Given exercise —
Extract from the material below every line that contains the string "bullet", reproducing each such line in full.

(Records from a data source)
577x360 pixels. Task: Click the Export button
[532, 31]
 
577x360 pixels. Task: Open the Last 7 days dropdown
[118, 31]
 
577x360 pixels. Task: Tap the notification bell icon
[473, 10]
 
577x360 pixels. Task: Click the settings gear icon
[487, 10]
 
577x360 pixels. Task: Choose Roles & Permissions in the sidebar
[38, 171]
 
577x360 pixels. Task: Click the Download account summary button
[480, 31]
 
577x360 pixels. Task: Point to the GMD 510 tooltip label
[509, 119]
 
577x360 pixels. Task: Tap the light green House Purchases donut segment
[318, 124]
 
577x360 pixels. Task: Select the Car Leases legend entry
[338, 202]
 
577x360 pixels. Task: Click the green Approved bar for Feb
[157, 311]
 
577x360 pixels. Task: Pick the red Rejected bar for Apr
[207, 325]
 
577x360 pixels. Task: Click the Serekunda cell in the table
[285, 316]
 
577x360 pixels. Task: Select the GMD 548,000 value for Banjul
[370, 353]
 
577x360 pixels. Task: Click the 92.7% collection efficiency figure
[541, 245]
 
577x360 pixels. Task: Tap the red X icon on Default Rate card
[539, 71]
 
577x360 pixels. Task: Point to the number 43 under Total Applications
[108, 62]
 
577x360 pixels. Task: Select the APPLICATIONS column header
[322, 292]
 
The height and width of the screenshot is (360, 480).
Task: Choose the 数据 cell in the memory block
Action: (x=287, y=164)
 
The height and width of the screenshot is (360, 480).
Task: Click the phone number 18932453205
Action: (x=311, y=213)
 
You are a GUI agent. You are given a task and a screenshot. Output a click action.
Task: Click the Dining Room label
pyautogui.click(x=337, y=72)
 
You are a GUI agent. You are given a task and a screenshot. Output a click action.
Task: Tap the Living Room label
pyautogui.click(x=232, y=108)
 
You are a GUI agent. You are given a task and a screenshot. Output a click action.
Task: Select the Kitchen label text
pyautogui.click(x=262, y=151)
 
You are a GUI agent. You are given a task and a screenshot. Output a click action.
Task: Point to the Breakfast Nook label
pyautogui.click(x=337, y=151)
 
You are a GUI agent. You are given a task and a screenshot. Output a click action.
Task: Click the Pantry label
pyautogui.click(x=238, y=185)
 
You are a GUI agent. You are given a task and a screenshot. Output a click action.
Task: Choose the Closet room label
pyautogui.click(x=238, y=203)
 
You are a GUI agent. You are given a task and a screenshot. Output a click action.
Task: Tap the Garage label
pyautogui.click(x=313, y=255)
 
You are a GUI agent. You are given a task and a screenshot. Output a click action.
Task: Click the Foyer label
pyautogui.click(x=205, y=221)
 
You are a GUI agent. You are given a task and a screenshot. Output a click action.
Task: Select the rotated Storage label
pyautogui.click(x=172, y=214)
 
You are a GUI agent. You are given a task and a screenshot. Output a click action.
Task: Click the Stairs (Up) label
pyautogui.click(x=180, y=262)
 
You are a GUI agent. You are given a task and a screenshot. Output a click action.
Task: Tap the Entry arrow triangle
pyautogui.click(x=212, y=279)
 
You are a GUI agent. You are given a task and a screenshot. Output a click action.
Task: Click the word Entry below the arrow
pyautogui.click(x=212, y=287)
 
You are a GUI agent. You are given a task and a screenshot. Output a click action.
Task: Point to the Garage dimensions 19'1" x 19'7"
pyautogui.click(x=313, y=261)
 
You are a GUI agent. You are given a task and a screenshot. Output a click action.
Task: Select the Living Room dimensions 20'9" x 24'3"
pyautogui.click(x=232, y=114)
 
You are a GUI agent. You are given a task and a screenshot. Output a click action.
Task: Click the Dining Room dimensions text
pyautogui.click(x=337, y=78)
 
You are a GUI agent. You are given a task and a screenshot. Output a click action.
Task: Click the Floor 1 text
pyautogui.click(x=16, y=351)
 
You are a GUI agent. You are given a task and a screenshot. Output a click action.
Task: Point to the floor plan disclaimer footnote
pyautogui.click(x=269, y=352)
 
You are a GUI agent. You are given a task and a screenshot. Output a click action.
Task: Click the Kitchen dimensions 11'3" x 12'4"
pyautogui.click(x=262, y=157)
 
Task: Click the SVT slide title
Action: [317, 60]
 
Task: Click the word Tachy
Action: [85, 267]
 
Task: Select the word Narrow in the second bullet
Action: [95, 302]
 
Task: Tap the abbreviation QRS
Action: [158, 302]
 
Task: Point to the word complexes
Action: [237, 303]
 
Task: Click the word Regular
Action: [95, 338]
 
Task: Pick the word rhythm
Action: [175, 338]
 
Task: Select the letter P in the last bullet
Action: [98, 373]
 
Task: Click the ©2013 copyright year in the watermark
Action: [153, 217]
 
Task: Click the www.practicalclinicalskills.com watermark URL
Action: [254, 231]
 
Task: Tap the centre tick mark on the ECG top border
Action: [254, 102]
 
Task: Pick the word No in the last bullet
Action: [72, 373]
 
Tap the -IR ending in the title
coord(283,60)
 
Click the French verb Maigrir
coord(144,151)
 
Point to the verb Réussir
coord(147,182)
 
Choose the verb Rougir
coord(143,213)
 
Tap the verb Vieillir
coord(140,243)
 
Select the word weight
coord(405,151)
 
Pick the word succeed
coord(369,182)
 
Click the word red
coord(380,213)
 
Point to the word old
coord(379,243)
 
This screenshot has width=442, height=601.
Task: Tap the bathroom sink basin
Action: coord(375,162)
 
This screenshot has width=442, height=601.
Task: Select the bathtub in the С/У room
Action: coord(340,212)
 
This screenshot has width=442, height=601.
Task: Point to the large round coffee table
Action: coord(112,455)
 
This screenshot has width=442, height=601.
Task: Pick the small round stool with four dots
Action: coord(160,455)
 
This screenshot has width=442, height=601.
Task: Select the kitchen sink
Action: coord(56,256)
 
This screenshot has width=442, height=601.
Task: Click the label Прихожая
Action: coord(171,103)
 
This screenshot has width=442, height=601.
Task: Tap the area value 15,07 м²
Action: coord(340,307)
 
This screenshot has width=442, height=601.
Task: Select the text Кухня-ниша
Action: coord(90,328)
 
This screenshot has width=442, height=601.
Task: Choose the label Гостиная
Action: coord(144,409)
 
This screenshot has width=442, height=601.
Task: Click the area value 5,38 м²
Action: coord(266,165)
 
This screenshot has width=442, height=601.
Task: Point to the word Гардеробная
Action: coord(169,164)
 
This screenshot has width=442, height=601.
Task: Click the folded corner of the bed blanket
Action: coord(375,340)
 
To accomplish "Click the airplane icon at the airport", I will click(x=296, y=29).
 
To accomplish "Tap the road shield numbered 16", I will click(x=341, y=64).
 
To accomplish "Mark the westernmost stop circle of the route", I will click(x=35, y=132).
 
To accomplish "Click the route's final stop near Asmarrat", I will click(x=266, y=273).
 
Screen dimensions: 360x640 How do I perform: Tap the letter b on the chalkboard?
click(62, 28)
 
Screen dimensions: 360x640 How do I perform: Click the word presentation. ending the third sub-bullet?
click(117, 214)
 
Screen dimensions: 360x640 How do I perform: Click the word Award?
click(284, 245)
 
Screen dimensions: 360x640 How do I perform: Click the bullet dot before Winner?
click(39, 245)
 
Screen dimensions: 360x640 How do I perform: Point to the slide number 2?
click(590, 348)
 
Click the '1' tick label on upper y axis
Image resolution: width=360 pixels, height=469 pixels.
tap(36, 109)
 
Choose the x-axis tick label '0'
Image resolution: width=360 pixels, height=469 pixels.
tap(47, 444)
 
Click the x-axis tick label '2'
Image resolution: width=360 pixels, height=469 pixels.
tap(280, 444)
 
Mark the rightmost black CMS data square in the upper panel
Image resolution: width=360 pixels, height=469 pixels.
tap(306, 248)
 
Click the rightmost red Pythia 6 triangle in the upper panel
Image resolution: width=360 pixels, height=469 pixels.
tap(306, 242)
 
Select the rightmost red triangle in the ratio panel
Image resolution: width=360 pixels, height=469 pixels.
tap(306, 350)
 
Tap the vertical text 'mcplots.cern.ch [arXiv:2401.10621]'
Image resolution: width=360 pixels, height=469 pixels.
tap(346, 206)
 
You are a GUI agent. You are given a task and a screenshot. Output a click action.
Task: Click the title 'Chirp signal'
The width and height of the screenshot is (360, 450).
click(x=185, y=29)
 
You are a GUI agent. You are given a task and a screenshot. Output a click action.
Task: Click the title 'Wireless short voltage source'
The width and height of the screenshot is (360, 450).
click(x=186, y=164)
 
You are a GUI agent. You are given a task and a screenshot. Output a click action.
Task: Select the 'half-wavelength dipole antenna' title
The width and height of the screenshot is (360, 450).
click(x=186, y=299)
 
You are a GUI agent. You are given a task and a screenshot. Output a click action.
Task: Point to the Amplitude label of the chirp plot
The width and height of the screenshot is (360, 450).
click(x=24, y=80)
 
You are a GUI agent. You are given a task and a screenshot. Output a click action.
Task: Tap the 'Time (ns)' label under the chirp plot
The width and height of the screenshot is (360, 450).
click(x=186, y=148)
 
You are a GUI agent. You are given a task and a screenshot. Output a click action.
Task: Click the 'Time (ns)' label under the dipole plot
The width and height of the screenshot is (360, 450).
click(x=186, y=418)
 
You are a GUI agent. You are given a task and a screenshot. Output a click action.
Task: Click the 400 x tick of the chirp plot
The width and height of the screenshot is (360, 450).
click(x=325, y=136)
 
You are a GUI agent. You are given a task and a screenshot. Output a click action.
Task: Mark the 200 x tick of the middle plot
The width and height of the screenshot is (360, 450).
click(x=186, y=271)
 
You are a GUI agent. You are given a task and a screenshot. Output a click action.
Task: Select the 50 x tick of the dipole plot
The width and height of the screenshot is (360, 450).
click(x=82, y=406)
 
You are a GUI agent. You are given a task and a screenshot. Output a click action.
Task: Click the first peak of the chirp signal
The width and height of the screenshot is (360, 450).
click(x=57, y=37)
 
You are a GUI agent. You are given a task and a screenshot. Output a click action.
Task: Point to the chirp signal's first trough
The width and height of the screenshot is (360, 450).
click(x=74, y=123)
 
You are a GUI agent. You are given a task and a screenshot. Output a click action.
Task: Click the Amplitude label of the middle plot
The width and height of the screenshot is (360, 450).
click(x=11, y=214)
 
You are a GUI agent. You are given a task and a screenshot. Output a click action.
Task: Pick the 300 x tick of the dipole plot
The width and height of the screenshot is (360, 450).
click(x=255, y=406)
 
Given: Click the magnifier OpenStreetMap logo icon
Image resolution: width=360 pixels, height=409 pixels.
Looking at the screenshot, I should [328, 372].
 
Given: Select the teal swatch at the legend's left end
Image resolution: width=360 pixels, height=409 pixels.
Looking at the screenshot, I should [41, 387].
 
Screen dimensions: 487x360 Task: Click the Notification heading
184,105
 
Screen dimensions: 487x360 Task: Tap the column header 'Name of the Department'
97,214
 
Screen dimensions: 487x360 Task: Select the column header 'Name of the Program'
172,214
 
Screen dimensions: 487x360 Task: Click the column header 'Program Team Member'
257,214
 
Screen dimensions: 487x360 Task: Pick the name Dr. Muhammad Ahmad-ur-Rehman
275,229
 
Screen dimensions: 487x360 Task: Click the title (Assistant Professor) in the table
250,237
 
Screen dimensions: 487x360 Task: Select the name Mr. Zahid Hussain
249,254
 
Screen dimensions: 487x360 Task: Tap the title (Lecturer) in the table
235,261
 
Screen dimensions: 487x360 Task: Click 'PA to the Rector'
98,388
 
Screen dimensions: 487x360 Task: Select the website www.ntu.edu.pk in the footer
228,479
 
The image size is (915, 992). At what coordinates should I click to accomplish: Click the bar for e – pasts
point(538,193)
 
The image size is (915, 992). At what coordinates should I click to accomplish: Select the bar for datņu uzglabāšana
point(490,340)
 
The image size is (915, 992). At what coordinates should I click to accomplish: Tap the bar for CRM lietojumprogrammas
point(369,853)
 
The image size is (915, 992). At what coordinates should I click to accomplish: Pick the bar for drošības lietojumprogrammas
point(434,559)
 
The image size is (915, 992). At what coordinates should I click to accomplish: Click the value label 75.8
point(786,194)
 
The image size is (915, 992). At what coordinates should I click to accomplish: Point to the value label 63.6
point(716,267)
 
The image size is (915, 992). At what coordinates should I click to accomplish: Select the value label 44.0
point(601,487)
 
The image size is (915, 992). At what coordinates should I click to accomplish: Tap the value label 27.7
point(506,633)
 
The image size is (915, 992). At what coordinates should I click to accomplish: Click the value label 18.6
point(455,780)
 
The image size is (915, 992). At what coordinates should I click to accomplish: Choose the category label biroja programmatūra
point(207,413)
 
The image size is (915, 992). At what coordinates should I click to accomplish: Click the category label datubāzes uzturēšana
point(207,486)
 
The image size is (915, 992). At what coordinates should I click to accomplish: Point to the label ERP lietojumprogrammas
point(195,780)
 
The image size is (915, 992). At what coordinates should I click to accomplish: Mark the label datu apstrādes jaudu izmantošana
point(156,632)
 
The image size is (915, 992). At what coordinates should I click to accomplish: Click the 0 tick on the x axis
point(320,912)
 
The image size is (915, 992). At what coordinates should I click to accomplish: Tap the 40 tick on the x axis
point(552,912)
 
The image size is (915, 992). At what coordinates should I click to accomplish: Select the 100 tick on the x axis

Result of the exercise —
Task: Select the word Narrow in the second bullet
Task: Select the letter P in the last bullet
Task: Pick the word No in the last bullet
Screen dimensions: 360x640 How do I perform: Click the word presentation. ending the third sub-bullet?
Screen dimensions: 360x640 How do I perform: Click the bullet dot before Winner?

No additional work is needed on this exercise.